Il maggior numero di infortuni mortali si sono registrati quest’anno nel settore Industria e servizi. Si ricorda la tragedia dell’elicottero precipitato sul Monte Bianco nel settembre 2009 che costò la vita a due tecnici di volo e ancora la morte di un operaio peruviano caduto da un traliccio nel luglio 2009 e solo un mese prima l’operaio marocchino travolto da un tir sull’autostrada A5 all’altezza di Arnad. Una morte bianca appartiene invece al comparto dell’agricoltura.

“Per quanto riguarda gli infortuni – ha sottolineato il direttore Tenore – i dati valdostani sono in linea con il trend nazionale anche per quanto riguarda la diminuzione mostrata dagli incidenti accorsi ai lavoratori stranieri”.  Tra il 2008 e il 2009 sono calati del 22,5% gli infortuni dei lavoratori stranieri.

Unico dato in controtendenza rispetto alla situazione nazionale riguarda le malattie professionali.

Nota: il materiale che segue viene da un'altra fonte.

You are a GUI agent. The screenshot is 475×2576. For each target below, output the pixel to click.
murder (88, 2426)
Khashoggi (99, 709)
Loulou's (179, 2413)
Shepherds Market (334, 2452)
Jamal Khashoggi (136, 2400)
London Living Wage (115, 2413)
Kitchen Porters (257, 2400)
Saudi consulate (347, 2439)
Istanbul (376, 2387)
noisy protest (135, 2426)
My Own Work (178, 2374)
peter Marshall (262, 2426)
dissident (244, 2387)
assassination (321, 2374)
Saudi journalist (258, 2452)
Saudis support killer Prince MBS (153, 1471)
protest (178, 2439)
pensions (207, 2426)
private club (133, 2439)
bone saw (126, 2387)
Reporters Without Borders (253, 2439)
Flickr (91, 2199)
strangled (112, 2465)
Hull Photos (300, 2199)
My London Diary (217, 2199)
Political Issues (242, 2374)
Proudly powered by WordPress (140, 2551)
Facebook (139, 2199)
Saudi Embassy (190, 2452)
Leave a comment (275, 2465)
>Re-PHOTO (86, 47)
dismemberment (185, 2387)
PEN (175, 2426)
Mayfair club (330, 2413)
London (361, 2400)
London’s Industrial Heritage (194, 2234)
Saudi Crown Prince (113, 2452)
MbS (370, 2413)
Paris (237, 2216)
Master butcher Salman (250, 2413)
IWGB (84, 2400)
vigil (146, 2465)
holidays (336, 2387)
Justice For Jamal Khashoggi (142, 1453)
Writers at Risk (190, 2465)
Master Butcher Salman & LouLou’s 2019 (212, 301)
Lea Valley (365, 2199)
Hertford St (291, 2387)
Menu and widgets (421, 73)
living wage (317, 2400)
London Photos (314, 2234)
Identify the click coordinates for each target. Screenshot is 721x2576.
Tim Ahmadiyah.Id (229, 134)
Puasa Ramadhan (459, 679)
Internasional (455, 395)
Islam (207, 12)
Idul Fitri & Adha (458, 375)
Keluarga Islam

In Valle d’Aosta nel 2009 sono solamente 35 le malattie professionali denunciate all’Inail, tra queste le più frequenti sono le sordità da rumore e le malattie muscolo scheletriche. “Purtroppo – ha spiegato la Tenore – nonostante la nostra forte azione di sensibilizzazione attraverso i nostri medici, queste malattie vengono ancora poco denunciate”.

La prevenzione è una delle attività in cui l’Istituto si sta impegnando a tutto campo. Quest’anno sono state diverse le attività rivolte al mondo della scuola, tra cui dei corsi di formazione rivolti agli Istituti tecnici con gli esperti del Centro accertamento rischi professionali. Per il 2010 l’Inail ha avviato i contatti con il mondo alberghiero per diffondere la cultura della prevenzione anche al settore turistico.